Che and Prensa Latina News Agency

By Yurién Portelles
Prensa Latina
Imagen activaHavana, Jun 12 (Prensa Latina) Fate decreed that they should meet in June, but in different years, the dates of the birth of mythical Argentine-Cuban guerrilla fighter Ernesto Che Guevara and of the foundation of the Latin American news agency Prensa Latina (PL). Che was born on June 14, 1928, in Rosario, Argentina, and PL was founded on June 16, 1959, based on an idea embraced by Che and the leader of the Rebel Army, Fidel Castro, since they were fighting in Sierra Maestra.

The leadership of the armed movement was already talking about the need to have a press of international scope to counter foreign media campaigns aimed at suffocating the recently-established Cuban Revolution.

The efforts made by Radio Rebelde (7-RR), founded in the mountain range, where the guerrillas resisted the attacks by the Fulgencio Batista dictatorship, were certainly not enough.

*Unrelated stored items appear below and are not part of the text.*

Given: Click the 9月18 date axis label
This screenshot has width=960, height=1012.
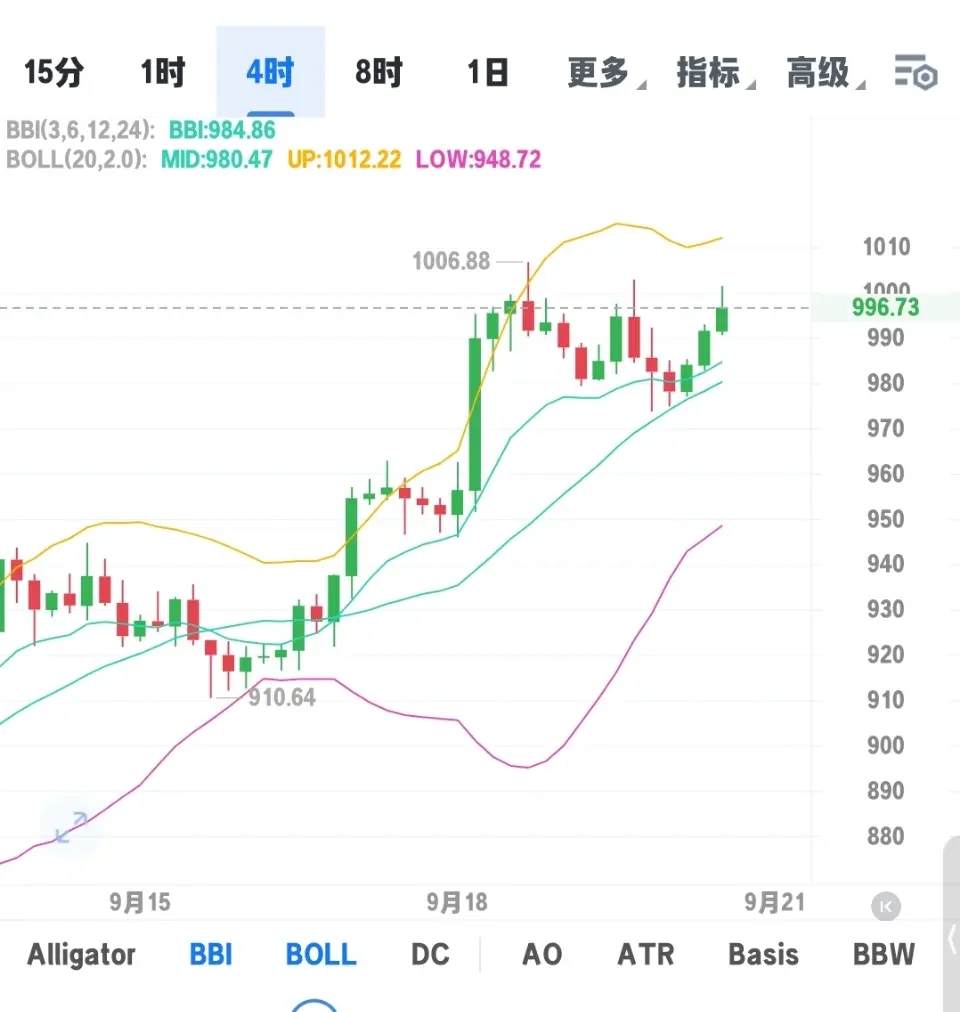Looking at the screenshot, I should tap(455, 901).
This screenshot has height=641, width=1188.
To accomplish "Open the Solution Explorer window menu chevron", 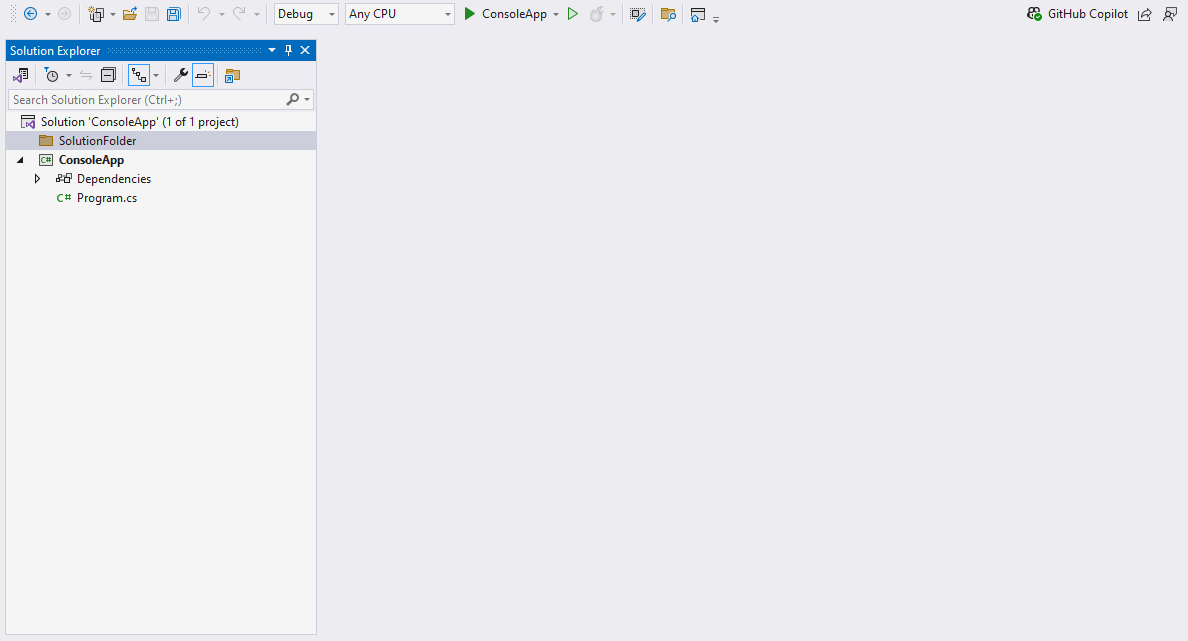I will (x=271, y=50).
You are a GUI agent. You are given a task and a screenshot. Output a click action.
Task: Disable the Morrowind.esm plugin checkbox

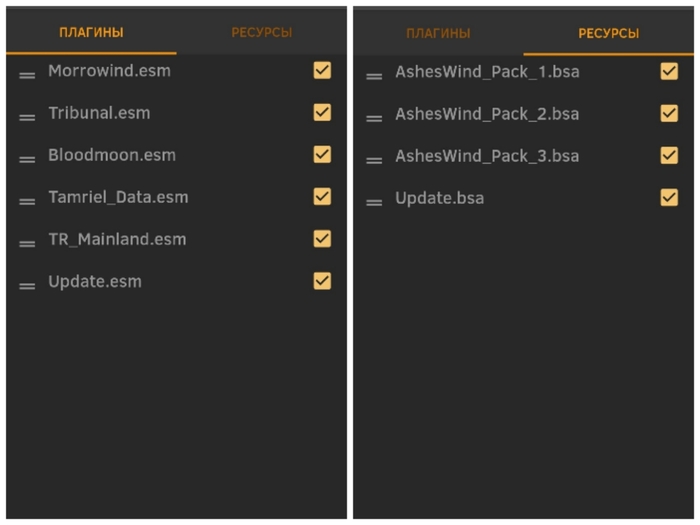coord(322,70)
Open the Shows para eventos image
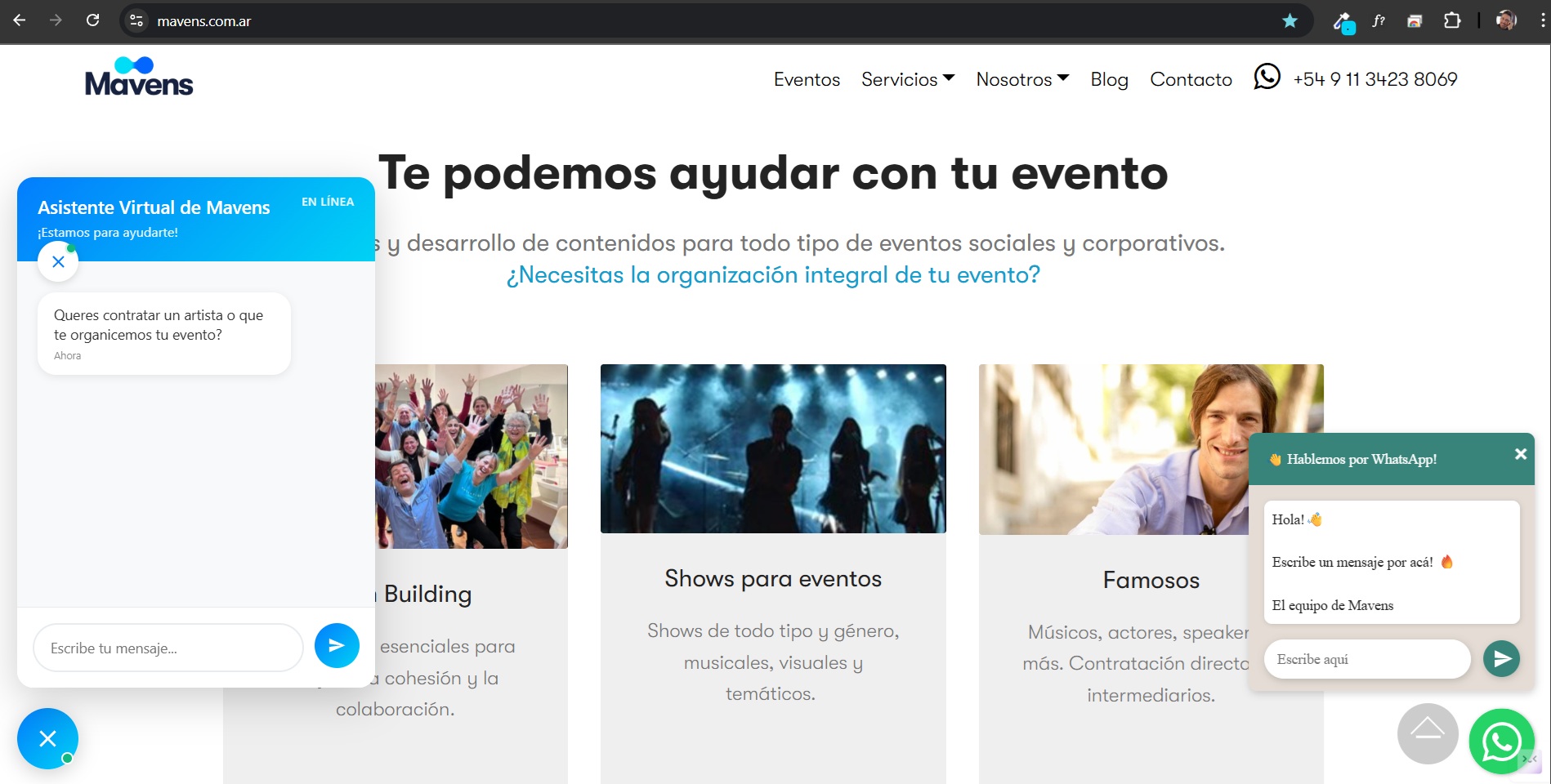The width and height of the screenshot is (1551, 784). 773,448
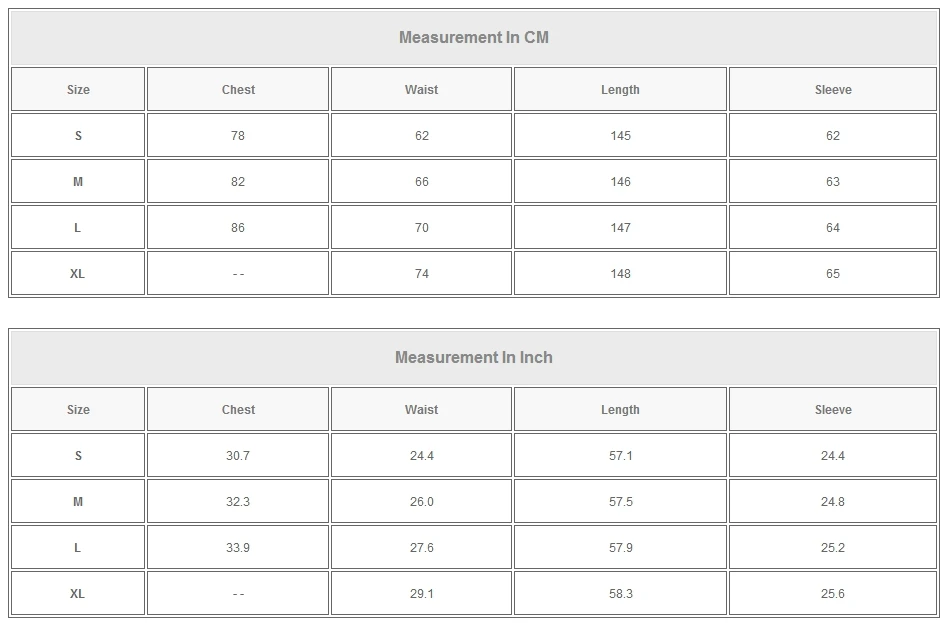Viewport: 947px width, 623px height.
Task: Click the sleeve value 65 cell
Action: (833, 274)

The event that triggered the idea of founding PL was the meeting in Sierra Maestra between Argentine journalist Jorge Ricardo Masetti and Che and the leader of the armed group.

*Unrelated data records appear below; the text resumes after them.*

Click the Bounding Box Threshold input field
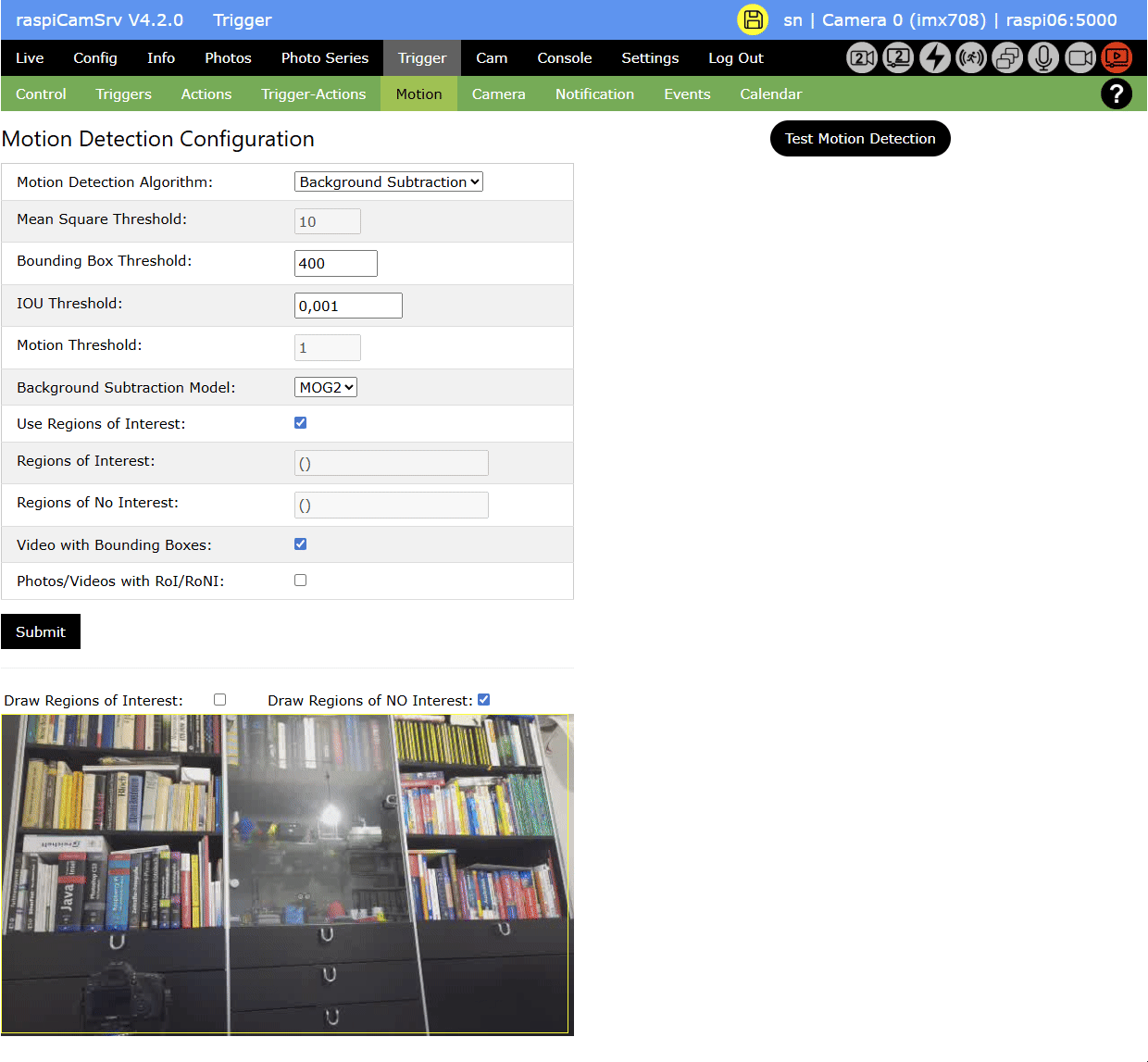 point(335,264)
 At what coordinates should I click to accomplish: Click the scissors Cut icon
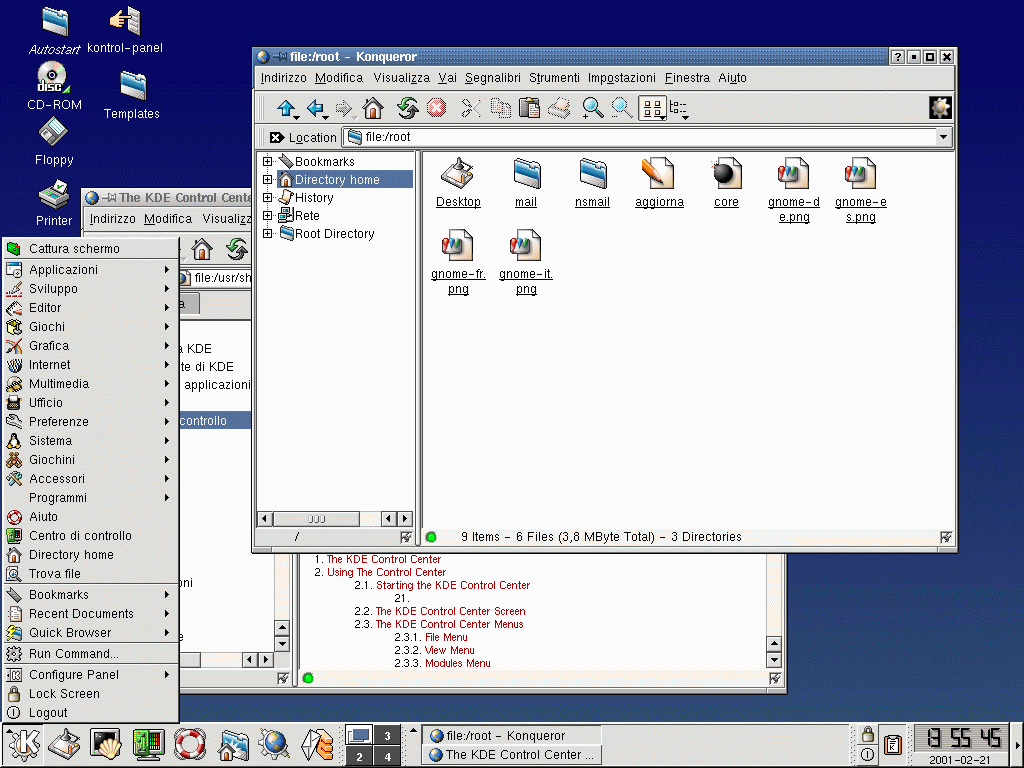pos(471,108)
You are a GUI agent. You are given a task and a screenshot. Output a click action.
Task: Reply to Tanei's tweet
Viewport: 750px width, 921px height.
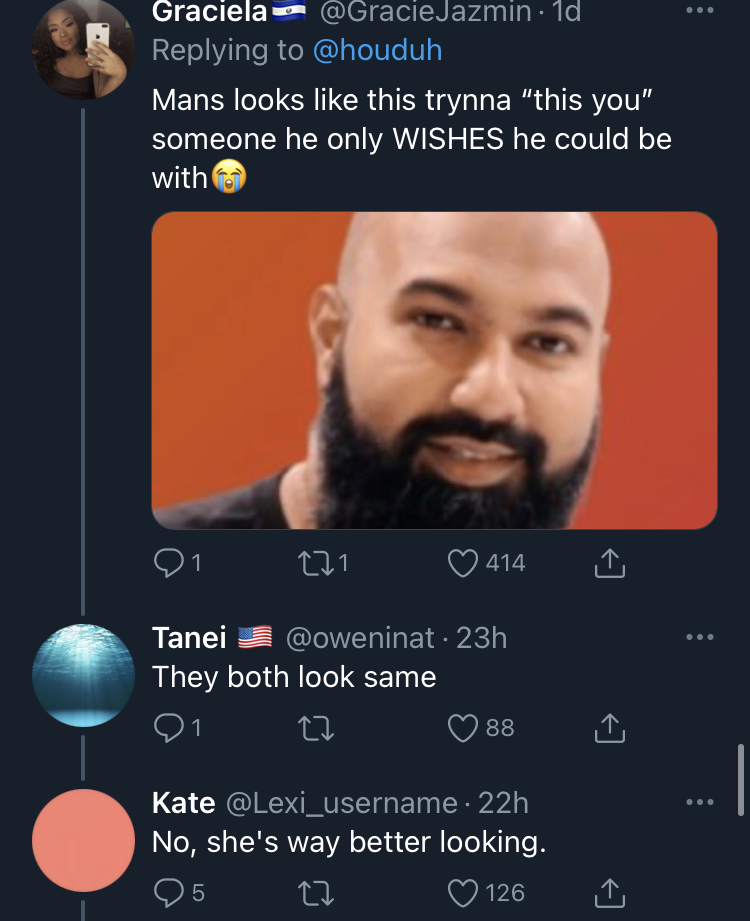pyautogui.click(x=166, y=728)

Masetti came to Cuba as an envoy for Radio El Mundo. He was interested in learning about who were the already legendary armed youths, whom he interviewed on two occasions on the same issues.

“Bye Che Masetti, but I think we will meet again. They will chase you,” the Commander-in-Chief of the Rebel Army told the new Argentine friend humorously.

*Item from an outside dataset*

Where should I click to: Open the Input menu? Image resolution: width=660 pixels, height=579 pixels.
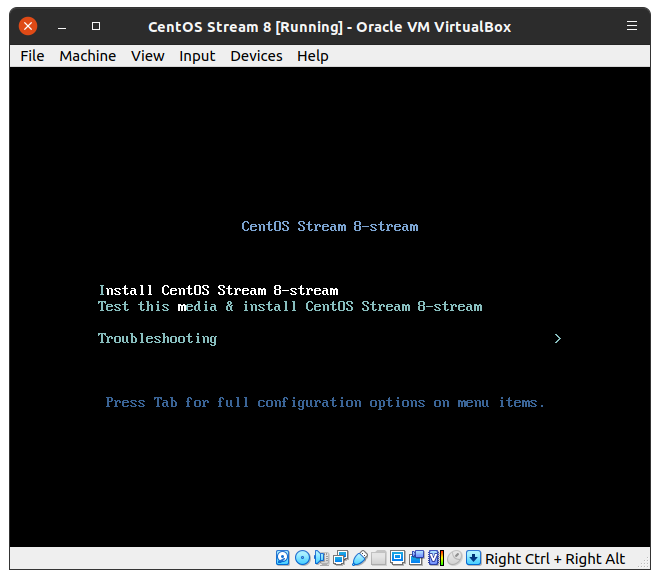click(x=197, y=56)
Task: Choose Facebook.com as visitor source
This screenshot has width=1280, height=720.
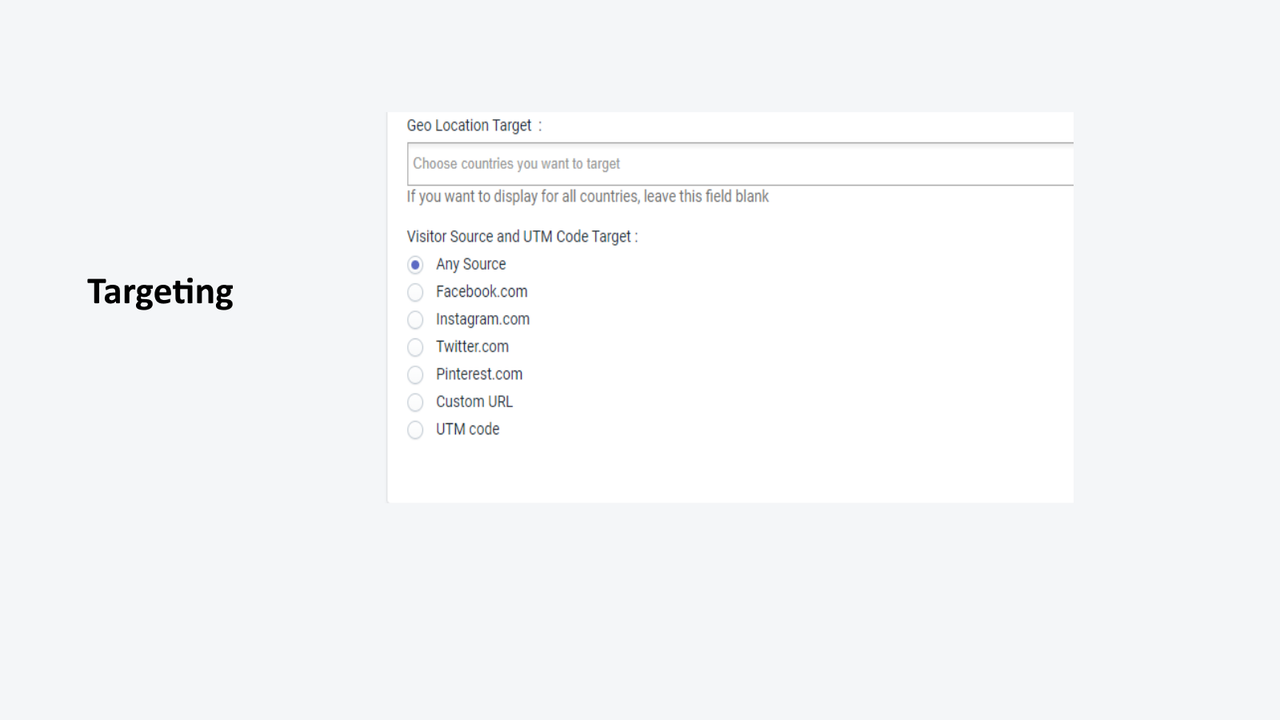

And the visitor, on his way down Sierra Maestra after accomplishing his journalistic taks, was forced to climb up the mountains again because his report had failed to reach the radio station in Buenos Aires.

However, when Masetti eventually came down Cuba’s highest mountain range, he already had his own idea to promote rebelliousness in Argentina, because he had understood that his country needed it too.

PL TURNS ON THE TELETYPES

The recently-established Revolution had not turned six months yet, when PL turned on the teletypes for the first time and transmitted a news wire, with Masetti as the founding director.

He had previously organized what Fidel Castro called Operation Truth to speak about the new battlefield against the media consortia and to say that it would be a news agency to tell the truth from the eyes of the region.

The novelty and essence that resulted in PL brought together Latin American journalists such as Colombia’s Gabriel Garcia Marquez and Argentina’s Rodolfo Walsh, who later became writers.

The list of prominent journalists who turned on the teletypes in Havana and other countries also included Aroldo Wall (Brazil), Ernesto Jaquetti, Alfredo Muñoz Unsain, aka Chango, Rogelio García Lupo and Carlos Aguirre (Argentina), Armando Rodríguez Suárez (Mexico) and Eleazar Díaz Rangel (Venezuela).

Wearing his olive green uniform and commander boots, Che used to arrive at the news agency at night to visit his comrades, and they say that when he did not come, he called up to ask about the latest developments in the world.

He also used to visit the teletype room and the new transmitters installed on the outskirts of the Havana, and he even published some articles from PL.

He entitled one of them, published in La Gaceta de Colombia, “Japon, una Potencia que Es Colonia” (Japan, a Power that Is a Colony). It was signed by Ernesto (Che) Guevara and distributed by Prensa Latina. In that article, he made a socio-economic analysis of the country of the Rising Sun.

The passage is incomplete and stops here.